Addresses a concern expressed in #26.
diff --git a/jdct.h b/jdct.h
index b770f2c..f1c7cdf 100644
--- a/jdct.h
+++ b/jdct.h
@@ -3,8 +3,8 @@
  *
  * This file was part of the Independent JPEG Group's software:
  * Copyright (C) 1994-1996, Thomas G. Lane.
- * It was modified by The libjpeg-turbo Project to include only code relevant
- * to libjpeg-turbo.
+ * libjpeg-turbo Modifications:
+ * Copyright (C) 2015, D. R. Commander.
  * For conditions of distribution and use, see the accompanying README.ijg
  * file.
  *
@@ -19,7 +19,7 @@
 /*
  * A forward DCT routine is given a pointer to a work area of type DCTELEM[];
  * the DCT is to be performed in-place in that buffer.  Type DCTELEM is int
- * for 8-bit samples, INT32 for 12-bit samples.  (NOTE: Floating-point DCT
+ * for 8-bit samples, JLONG for 12-bit samples.  (NOTE: Floating-point DCT
  * implementations use an array of type FAST_FLOAT, instead.)
  * The DCT inputs are expected to be signed (range +-CENTERJSAMPLE).
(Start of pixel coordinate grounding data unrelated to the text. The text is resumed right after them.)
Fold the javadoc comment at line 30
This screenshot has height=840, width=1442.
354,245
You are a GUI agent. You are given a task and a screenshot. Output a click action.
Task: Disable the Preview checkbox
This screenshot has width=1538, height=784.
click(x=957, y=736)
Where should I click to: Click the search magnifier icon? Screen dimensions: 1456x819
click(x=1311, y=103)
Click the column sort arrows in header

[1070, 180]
  * The DCT outputs are returned scaled up by a factor of 8; they therefore
@@ -41,7 +41,7 @@
 typedef unsigned int UDCTELEM2;
 #endif
 #else
-typedef INT32 DCTELEM;          /* must have 32 bits */
+typedef JLONG DCTELEM;          /* must have 32 bits */
 typedef unsigned long long UDCTELEM2;
 #endif
 
@@ -68,7 +68,7 @@
 typedef MULTIPLIER IFAST_MULT_TYPE; /* 16 bits is OK, use short if faster */
 #define IFAST_SCALE_BITS  2     /* fractional bits in scale factors */
 #else
-typedef INT32 IFAST_MULT_TYPE;  /* need 32 bits for scaled quantizers */
+typedef JLONG IFAST_MULT_TYPE;  /* need 32 bits for scaled quantizers */
 #define IFAST_SCALE_BITS  13    /* fractional bits in scale factors */
 #endif
 typedef FAST_FLOAT FLOAT_MULT_TYPE; /* preferred floating type */
@@ -154,13 +154,13 @@
  * Macros for handling fixed-point arithmetic; these are used by many
  * but not all of the DCT/IDCT modules.
  *
- * All values are expected to be of type INT32.
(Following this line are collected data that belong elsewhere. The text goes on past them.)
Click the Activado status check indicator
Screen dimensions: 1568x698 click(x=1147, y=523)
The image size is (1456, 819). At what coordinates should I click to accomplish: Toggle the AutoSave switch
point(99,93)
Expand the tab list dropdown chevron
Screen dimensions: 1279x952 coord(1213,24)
+ * All values are expected to be of type JLONG.
  * Fractional constants are scaled left by CONST_BITS bits.
  * CONST_BITS is defined within each module using these macros,
  * and may differ from one module to the next.
  */
 
-#define ONE     ((INT32) 1)
+#define ONE     ((JLONG) 1)
 #define CONST_SCALE (ONE << CONST_BITS)
 
 /* Convert a positive real constant to an integer scaled by CONST_SCALE.
@@ -168,16 +168,16 @@
  * thus causing a lot of useless floating-point operations at run time.
  */
 
-#define FIX(x)  ((INT32) ((x) * CONST_SCALE + 0.5))
+#define FIX(x)  ((JLONG) ((x) * CONST_SCALE + 0.5))
 
-/* Descale and correctly round an INT32 value that's scaled by N bits.
+/* Descale and correctly round a JLONG value that's scaled by N bits.
  * We assume RIGHT_SHIFT rounds towards minus infinity, so adding
  * the fudge factor is correct for either sign of X.
  */
 
 #define DESCALE(x,n)  RIGHT_SHIFT((x) + (ONE << ((n)-1)), n)
 
-/* Multiply an INT32 variable by an INT32 constant to yield an INT32 result.
+/* Multiply a JLONG variable by a JLONG constant to yield a JLONG result.
  * This macro is used only when the two inputs will actually be no more than
  * 16 bits wide, so that a 16x16->32 bit multiply can be used instead of a
  * full 32x32 multiply.  This provides a useful speedup on many machines.
@@ -190,7 +190,7 @@
 #define MULTIPLY16C16(var,const)  (((INT16) (var)) * ((INT16) (const)))
 #endif
 #ifdef SHORTxLCONST_32          /* known to work with Microsoft C 6.0 */
-#define MULTIPLY16C16(var,const)  (((INT16) (var)) * ((INT32) (const)))
+#define MULTIPLY16C16(var,const)  (((INT16) (var)) * ((JLONG) (const)))
 #endif
 
 #ifndef MULTIPLY16C16           /* default definition */